- [Exercise aim] Give the number of lines in the entries below that hold "Given", with no accompanying words.
-------------------------
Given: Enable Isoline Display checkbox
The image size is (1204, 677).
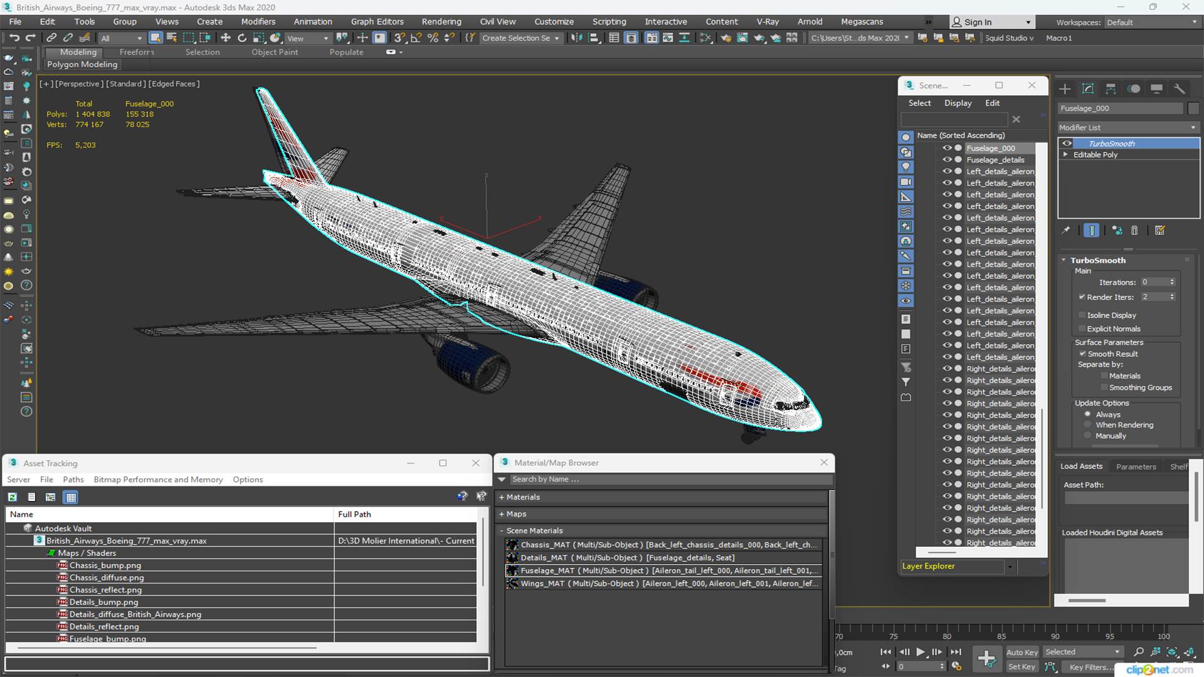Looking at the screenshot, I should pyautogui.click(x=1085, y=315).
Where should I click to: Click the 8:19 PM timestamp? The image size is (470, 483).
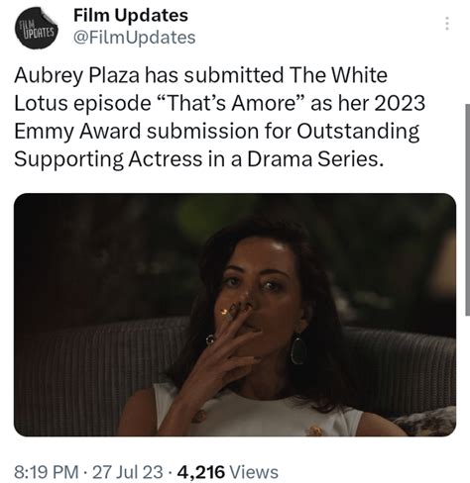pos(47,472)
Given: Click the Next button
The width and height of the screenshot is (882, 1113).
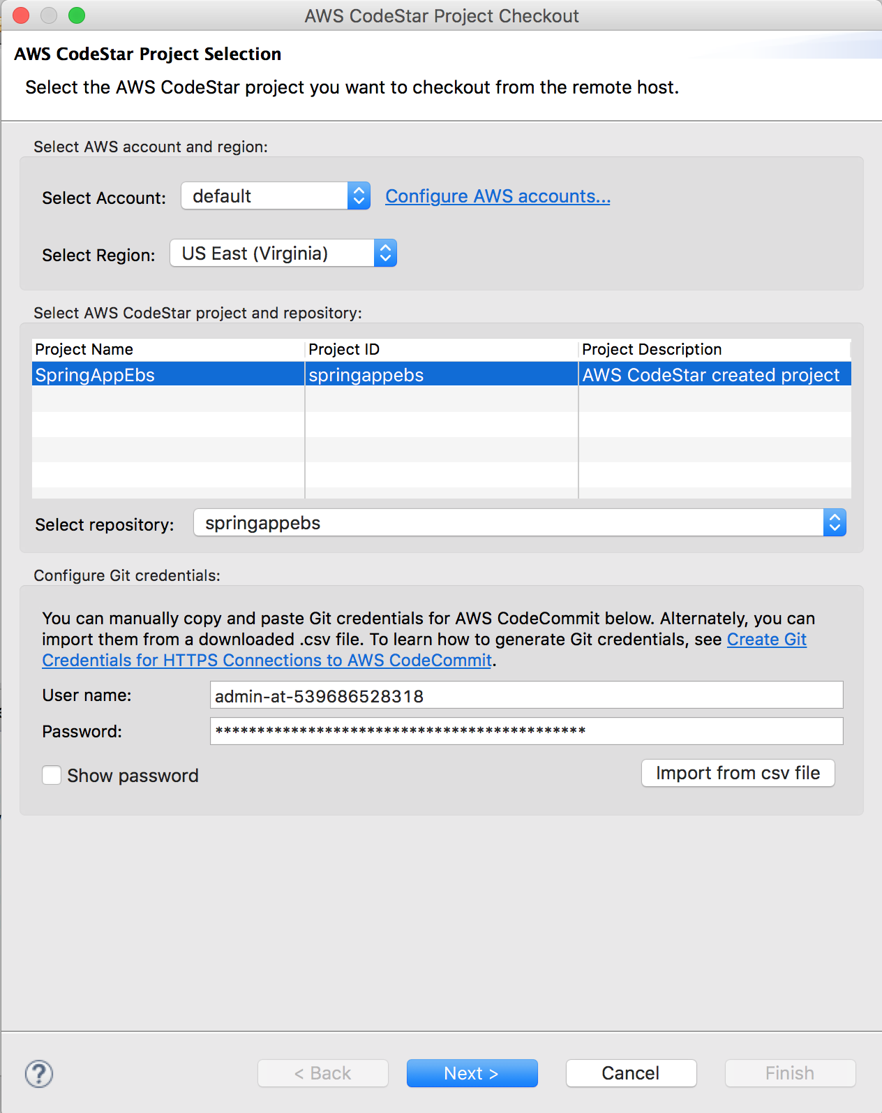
-------------------------
- [Answer for this exercise] 2